Tw*light (hereafter referred to as "T"). We've all heard of it. My sister had me watch the three movies with her. A strange thing happened and it's now on my last freaking nerve. I haven't been able to get that story/movie out of my head. I went from a T hater to a T-something-else. I don't love it, I'm not infatuated with it, I sure as hell don't think the acting is anything to write home about, and I sure as hell don't dream of being with an undead vampire. I'm not *that* crazy. But I don't know how to get it out of my head and detached from my thoughts.
So I read the fourth book on my Kindle app on my iPhone in less than a day. I watched the first two movies again. I cannot seem to stop thinking about it. Running the images and stories through my head. What is most bizarre, is that this shit actually upsets me. A lot. I am emotionally affected by it in a not-so-great way. And I have NO idea why. It's not like the story has a sad ending or anything. The idiots live happily ever after and nobody from the family or any loved ones die. So what the hell is up with me? Why am I drawn to watch it over and over, read about it, and ALWAYS think about it?
The emotional effect... it's like a sadness, hurt, anxiety, lonesome, longing, troubled, unsettled, and empty sensation all wrapped into one nice package. One can easily extrapolate that when I think about this crap these emotions then fill my insides. Clearly this isn't a super fun experience.
I would give ten bucks if someone could tap into my brain and give me a rational explanation for my incredibly irrational reaction to this saga. T isn't great. It isn't one of my favorite media genres. And I am deeply affected by it.
Dude. I feel like a complete freaking weirdo. And I'm pretty tired of feeling like shit because of these pale-ass characters.
Okay, I have one tiny theory that just crept into my head after writing the first part of this post. My exhusband, we met in high school at 14, married at 18, and I filed for divorce at 20 (speaking of which, yesterday was my six-year anniversary of the day I finally pulled my head out of my ass!). The divorce almost killed me. The reaction that female character has after her blood-sucker leaves her in the second film, her night-time screams of anguish and pain, he monologue about the hole in her chest, and her reaction in general to his leaving reminds me of the time immediately following my filing for divorce, and what lasted long after. Especially her screams at night. When I first saw those scenes my eyes teared up and the past vividly came back to me. Hell look at me now, tears rolling down my face. There is something about her acting after the breakup that hits home for me in a big way. It's also how I was after I moved from the state I had moved to and lived with J back to my home state. I had the same reactions, emotions, and things, sat on my bed and felt like my chest was being ripped apart. With the exhub (D) and J, it was my choice to leave. Yet it wasn't like I was leaving a fairly tale romance either. But still.
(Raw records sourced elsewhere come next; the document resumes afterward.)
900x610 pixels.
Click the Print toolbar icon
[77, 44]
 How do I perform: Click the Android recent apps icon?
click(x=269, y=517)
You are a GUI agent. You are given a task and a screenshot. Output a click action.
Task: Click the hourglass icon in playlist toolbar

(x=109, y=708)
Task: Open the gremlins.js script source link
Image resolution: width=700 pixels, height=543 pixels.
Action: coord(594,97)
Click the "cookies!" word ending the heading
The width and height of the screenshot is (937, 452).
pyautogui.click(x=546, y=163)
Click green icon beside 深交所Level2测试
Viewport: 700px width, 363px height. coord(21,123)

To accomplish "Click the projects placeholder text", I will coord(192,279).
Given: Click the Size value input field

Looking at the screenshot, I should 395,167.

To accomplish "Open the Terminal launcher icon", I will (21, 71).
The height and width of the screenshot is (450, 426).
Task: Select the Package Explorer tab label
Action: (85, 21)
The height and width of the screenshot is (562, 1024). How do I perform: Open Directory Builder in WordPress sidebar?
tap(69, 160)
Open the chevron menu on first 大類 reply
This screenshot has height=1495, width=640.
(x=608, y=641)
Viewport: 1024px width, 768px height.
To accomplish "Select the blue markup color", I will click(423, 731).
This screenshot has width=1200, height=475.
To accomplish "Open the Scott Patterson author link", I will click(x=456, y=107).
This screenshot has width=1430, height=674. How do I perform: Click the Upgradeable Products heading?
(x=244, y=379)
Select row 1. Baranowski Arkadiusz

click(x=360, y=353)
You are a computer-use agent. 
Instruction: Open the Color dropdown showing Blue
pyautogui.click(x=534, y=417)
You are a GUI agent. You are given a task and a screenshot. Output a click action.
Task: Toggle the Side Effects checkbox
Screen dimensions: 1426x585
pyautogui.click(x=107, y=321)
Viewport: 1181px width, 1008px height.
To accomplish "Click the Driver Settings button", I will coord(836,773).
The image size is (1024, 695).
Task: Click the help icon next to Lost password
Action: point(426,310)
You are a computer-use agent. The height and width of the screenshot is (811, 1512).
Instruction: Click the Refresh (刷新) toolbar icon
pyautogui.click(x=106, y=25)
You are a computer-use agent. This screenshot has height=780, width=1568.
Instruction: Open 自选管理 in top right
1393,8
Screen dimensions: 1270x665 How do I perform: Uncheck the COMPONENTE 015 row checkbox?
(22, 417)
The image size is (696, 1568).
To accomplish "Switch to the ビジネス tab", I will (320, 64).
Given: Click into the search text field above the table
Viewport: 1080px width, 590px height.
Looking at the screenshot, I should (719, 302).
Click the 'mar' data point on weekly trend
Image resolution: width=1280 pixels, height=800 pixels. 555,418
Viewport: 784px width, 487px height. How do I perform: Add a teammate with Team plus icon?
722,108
So my leading (and only) theory is that the story brought to life my past with D and all of the feelings associated with the relationship and subsequent divorce that I have worked so hard to suppress and move on from. And I have, I don't miss him, I don't think about him, and I can be a little creep and look at his facebook page without the slightest pangs of jealousy or envy for his new wife. The strongest emotion I have is a deep gratitude that I am no longer that girl with him, or the girl I was once upon a time.
Another thought, perhaps it is not just that I felt the way the girl in the movie did about the guy (when they were together and after the breakup) but also the way he felt about *her* in return. That is what I longed for in D. And with J. I couldn't find that and the footing was always unequal. So maybe it is part the pain she went through mirroring my own past, and also her having the one thing I yearned for during those adolescent years of my own.